Glyoxalase III enhances salinity tolerance through reactive oxygen species scavenging and reduced glycation.

Methylglyoxal (MG) is a metabolically generated highly cytotoxic compound that accumulates in all living organisms, from Escherichia coli to humans, under stress conditions. To detoxify MG, nature has evolved reduced glutathione (GSH)-dependent glyoxalase and NADPH-dependent aldo-keto reductase systems. But both GSH and NADPH have been reported to be limiting in plants under stress conditions, and thus detoxification might not be performed efficiently. Recently, glyoxalase III (GLY III)-like enzyme activity has been reported from various species, which can detoxify MG without any cofactor. In the present study, we have tested whether an E. coli gene, hchA, encoding a functional GLY III, could provide abiotic stress tolerance to living systems.
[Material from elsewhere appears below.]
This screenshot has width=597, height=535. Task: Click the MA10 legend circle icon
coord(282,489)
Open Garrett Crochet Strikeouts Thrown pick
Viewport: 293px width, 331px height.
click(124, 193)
Overexpression of this gene showed improved tolerance in E. coli and Saccharomyces cerevisiae cells against salinity, dicarbonyl, and oxidative stresses. Ectopic expression of the E. coli GLY III gene (EcGLY-III) in transgenic tobacco plants confers tolerance against salinity at both seedling and reproductive stages as indicated by their height, weight, membrane stability index, and total yield potential. Transgenic plants showed significantly increased glyoxalase and antioxidant enzyme activity that resisted the accumulation of excess MG and reactive oxygen species (ROS) during stress. Moreover, transgenic plants showed more anti-glycation activity to inhibit the formation of advanced glycation end product (AGE) that might prevent transgenic plants from stress-induced senescence. Taken together, all these observations indicate that overexpression of EcGLYIII confers salinity stress tolerance in plants and should be explored further for the generation of stress-tolerant plants.